Do this:
Copy the listing below line for line, leaving out the pictures.

···

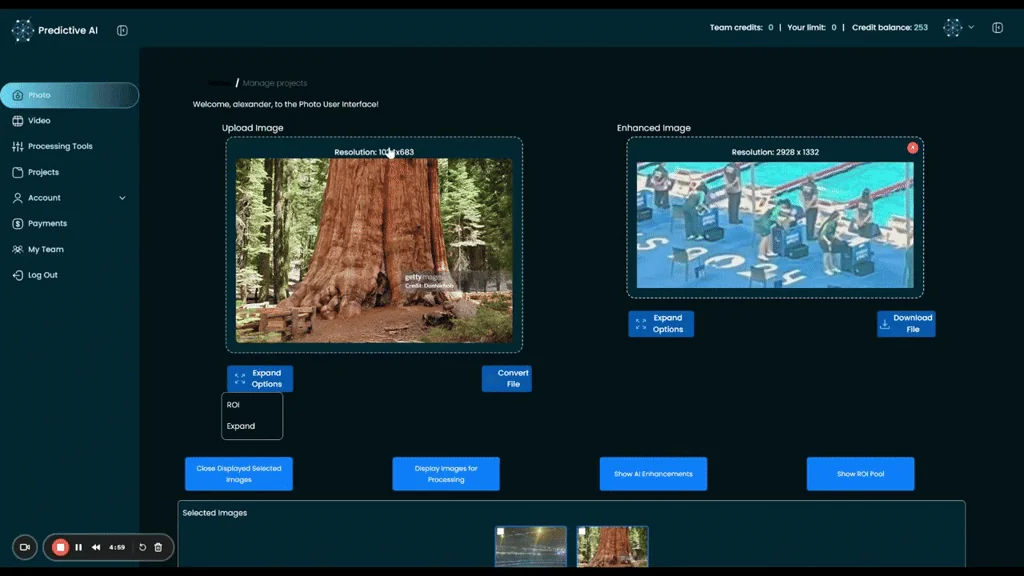1024x576 pixels.
Task: Click the sidebar collapse icon next to Predictive AI
Action: pos(121,30)
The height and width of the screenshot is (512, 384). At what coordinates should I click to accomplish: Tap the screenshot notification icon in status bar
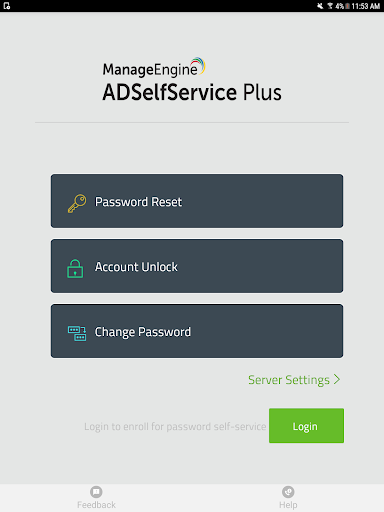(7, 6)
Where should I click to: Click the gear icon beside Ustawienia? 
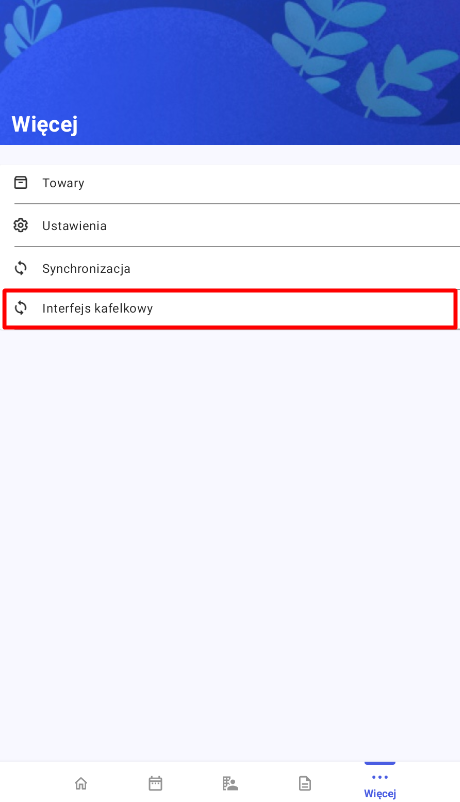(20, 225)
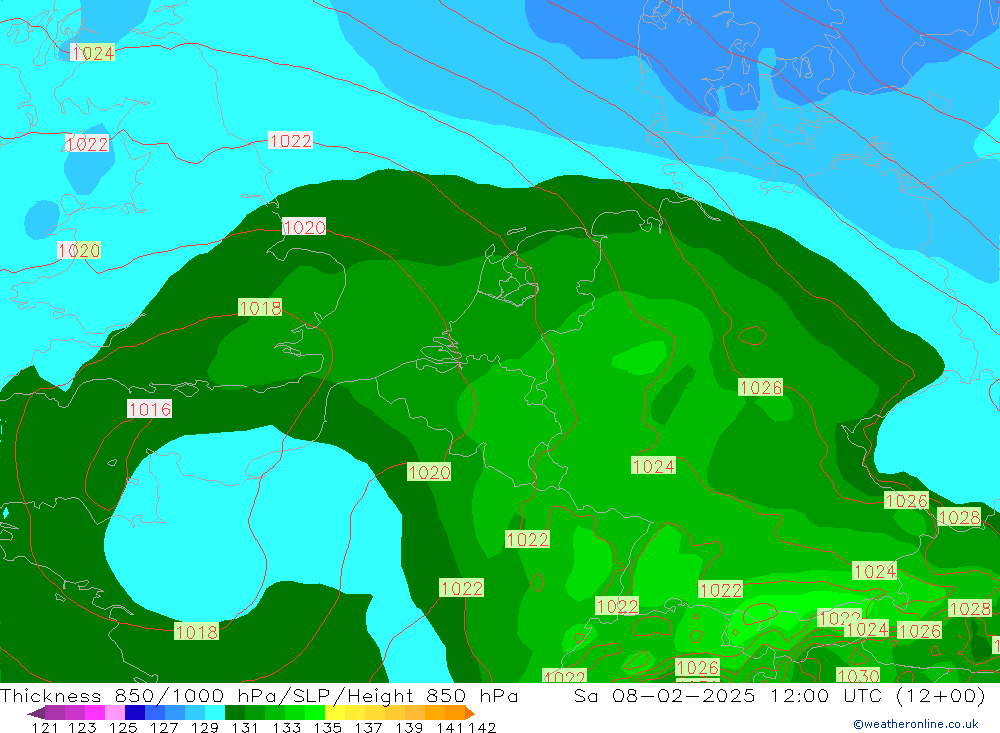The height and width of the screenshot is (733, 1000).
Task: Click the orange right arrow of the color scale
Action: coord(468,713)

···

Output for this task:
1024x576 pixels.
Task: Click the sidebar collapse icon next to Predictive AI
Action: pos(121,30)
The height and width of the screenshot is (512, 384). At what coordinates should I click to accomplish: Tap the screenshot notification icon in status bar
(7, 6)
Where should I click to: Click the gear icon beside Ustawienia? 
(20, 225)
The height and width of the screenshot is (733, 1000).
Task: Click the orange right arrow of the color scale
Action: coord(468,713)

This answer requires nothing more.